The new chief said his main goal for the job long term is to keep McMinnville Fire Department moving forward, work with the employees to improve and expand the training program, and to bring in new technology and equipment.
“In the short term I’ve been busy trying to get a handle on where we’re at, what we have, make sure the guys’ safety needs are met,” Walker said. “That their basic needs are met and operationally we’re sound.”
He says he is interested in hearing from the men when it comes to equipment, like new breathing apparatus.
“They’re the ones wearing them when they go into a burning building,” Walker said. “So I think they need to have some input into the process. What type, what brand, evaluating the vendors and things like that. I believe in involving them as much as we can, because, as I said before, we have guys here with a wealth of knowledge.”
Walker says he is aware of the controversy concerning the first responder program, but his understanding is the plan is to keep it going.
“Right now we’re keeping everything intact exactly as it has been,” Walker said, noting that across the U.S., statistics show fires are actually on the decrease and fire departments are providing more medical emergency services.

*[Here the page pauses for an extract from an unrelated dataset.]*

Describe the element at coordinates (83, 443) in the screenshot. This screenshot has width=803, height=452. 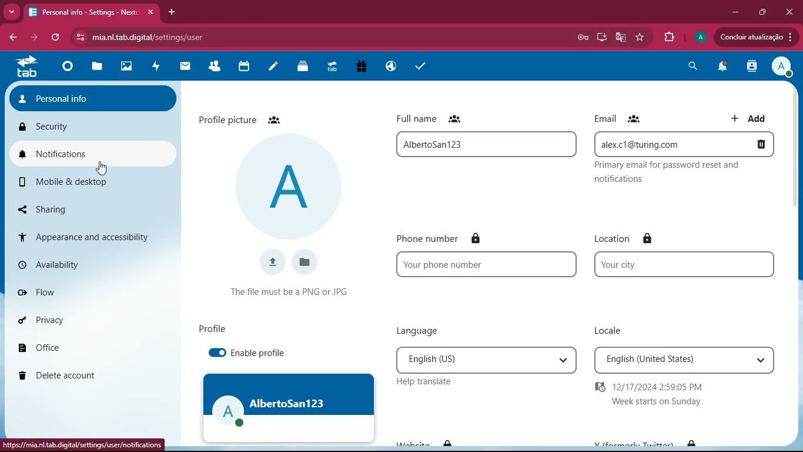
I see `https://mia.nl.tab.digital/settings/user/notifications` at that location.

“There are more calls for all EMS delivery systems,” Walker said. “Whether it’s a separate system like we have that’s county operated here, or whether it’s actually housed in the fire department. We just do the first responder here.
“We have an aging population, the baby boomers just keep getting older,” Walker said. “So those emergency medical calls are on the increase. It’s placed a higher demand on all delivery systems. I think the system we have in place, they guys are able to go and be of assistance when necessary, is a good one.”
Walker says the firemen have indicated they are behind the first responder program, and in general seem more interested in public safety than their own gain.
“Even though they do earn a paycheck here, they’re not here to get rich,” Walker said. “They do it as a calling, they do it because their heart is in the right place, and that’s serving the public. That’s the reason I love to be associated with firefighters.”